The Salesforce purchase of MuleSoft sets up a showdown between massive cloud software vendors and microservices, creating a dilemma for digital leaders who are defining their next-gen system strategies.
In one corner, we have microservices
In the world of microservices, an organization’s ecosystem or architecture is a large collection of applications and services built in-house and a “pulverized” collection of services managed by SaaS vendors. Every relevant digital asset is seen as a service that has a interface with an API and an SLA. Applications compose these services into a user interface with multiple touchpoints. When defining their back ends, architects take a pragmatic best-of-breed approach. If the service is already built and available, the team says, “Cool, let’s do it; let’s use it; let’s rent it.”
The level of innovation dictates the choice between rent or build. If a service is a commodity used by most organizations, there is likely to be a SaaS vendor for it. If the service is not there—if it’s something new—a team is put together, and they build it. And, it evolves on its own. In a reflection of Conway’s Law, autonomous teams manage the service in CI/CD mode at a fast pace fueled by change. Typically, this service reuses APIs from others and adds new logic and state. In other words, it manages its own repository of data. It becomes a microsystem of record with logic, and the APIs it provides are eventually woven into an organization’s fabric of services and data.
Using rented services means being okay with adapting to whatever function they implement and relinquishing the control of the release cycle, so it’s important that these services address areas of the business that follow industry best practices and that change is minimal. For the parts that implement the specific requirements, a big backlog develops that has to be addressed—fast. It can only be flushed by controlling the CI/CD pipeline. And, so these smart teams keep integrating, building, changing, and delivering.
MuleSoft is in the midst of all this. It calls it the “composable enterprise.” It sees everything as pulverized microservices, and with its integration platform its ambition is (or used to be) to stitch them into something bigger.
In the other corner, we have the megacloud
At the other end of the spectrum are Salesforce, Workday, SAP, and Oracle. They exemplify what I call “megacloud.” They follow a strategy similar to that of the enterprise software suites of the 1990s, which combined ERP, HR, CRM, and others into monolithic packages. Today’s megaclouds increasingly operate on that same “one-stop shop” premise.
The alluring promise is that there’s no need to go through the hassle of stitching multiple vendor services and assuring data consistency. They gobble up all these services, integrate them in their clouds, and offer an increasingly large amount of functionality coverage.
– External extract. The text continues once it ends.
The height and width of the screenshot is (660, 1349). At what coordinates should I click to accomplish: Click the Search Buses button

Their ambition is for companies that once called themselves an “SAP house” to say they’re a “Salesforce house” or a “Workday house.”
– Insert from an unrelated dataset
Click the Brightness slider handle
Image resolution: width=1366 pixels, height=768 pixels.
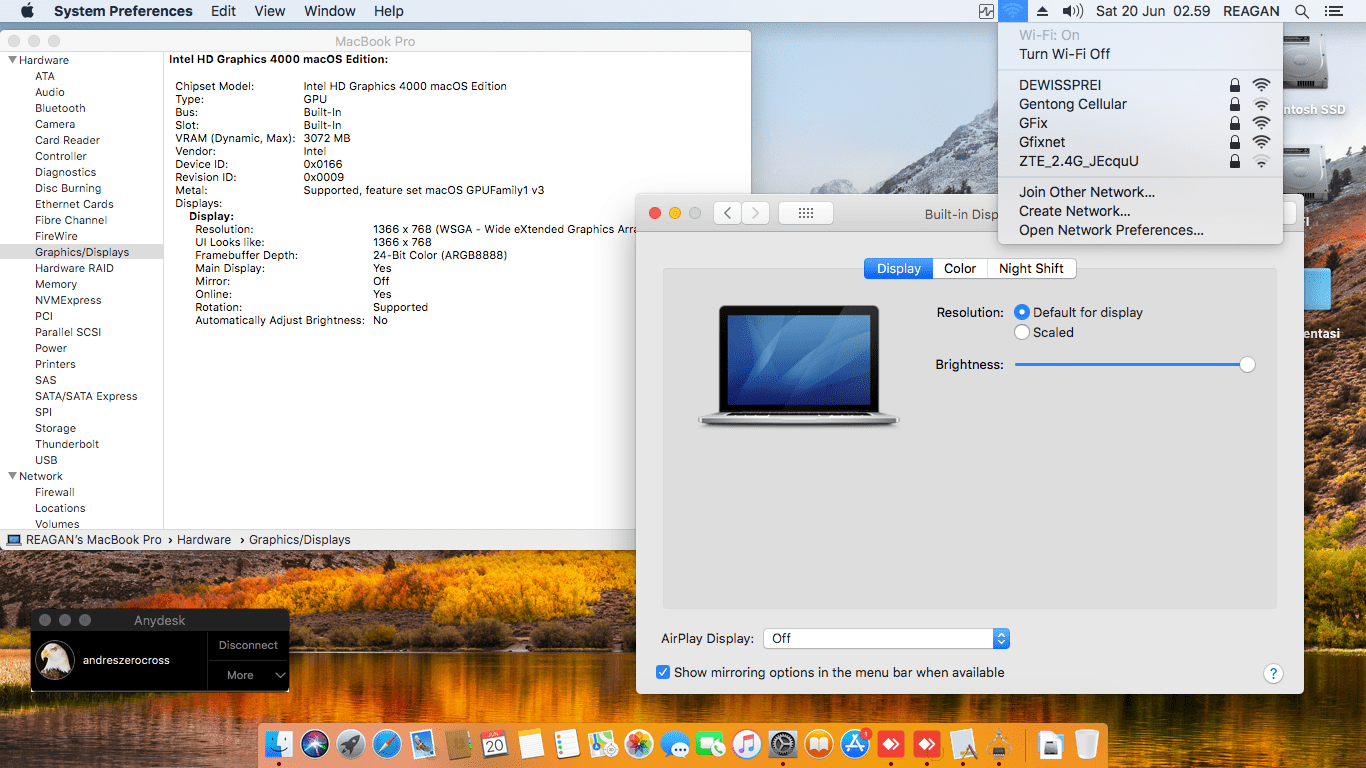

Companies think they can get flexibility, customization, and uniqueness inside this megacloud, but the fact of the matter is that those pickings are slim. They rely on last-mile UI customization and narrow parametrization of workflow and data for the back end, so the customization and uniqueness gains are small.
Where the battle of the pulverized vs. the monolith is taking us
What does this kind of divergence mean to those leaders reviewing their strategies? It depends. There are conservative, slow-moving enterprises that succumb to the allure of the monolithic cloud. They believe that if you get everything from the same place, it will all work together better.
Interestingly, the nimble, rapid-fire companies like Netflix, Twitter, Amazon, and Spotify subscribe to the pulverized model. And what do their histories tell us? They’re the innovators. They’re the ones at the top.
So, if you want to be an industry leader, you cannot go to a megacloud; you have to fight the megacloud. In fact, you should pulverize it. Innovation comes from stitching together best-of-breed parts, functions, and data sets unique to your business, and the complex definitions of the UI experienced by your employees, customers and partners.
With all that said, why would a megacloud buy a company that advocates for “a composable enterprise of micro things” strategy? It’s an interesting move. Fundamentally, it’s because that company is an on-premises-to-cloud integrator. But organizations should still wonder whether by going the route of being a “X vendor house,” they will retain the capacity to reinvent their business constantly and fight the good fight with upcoming digital-savvy competitors.
The real question is, which corner are you in?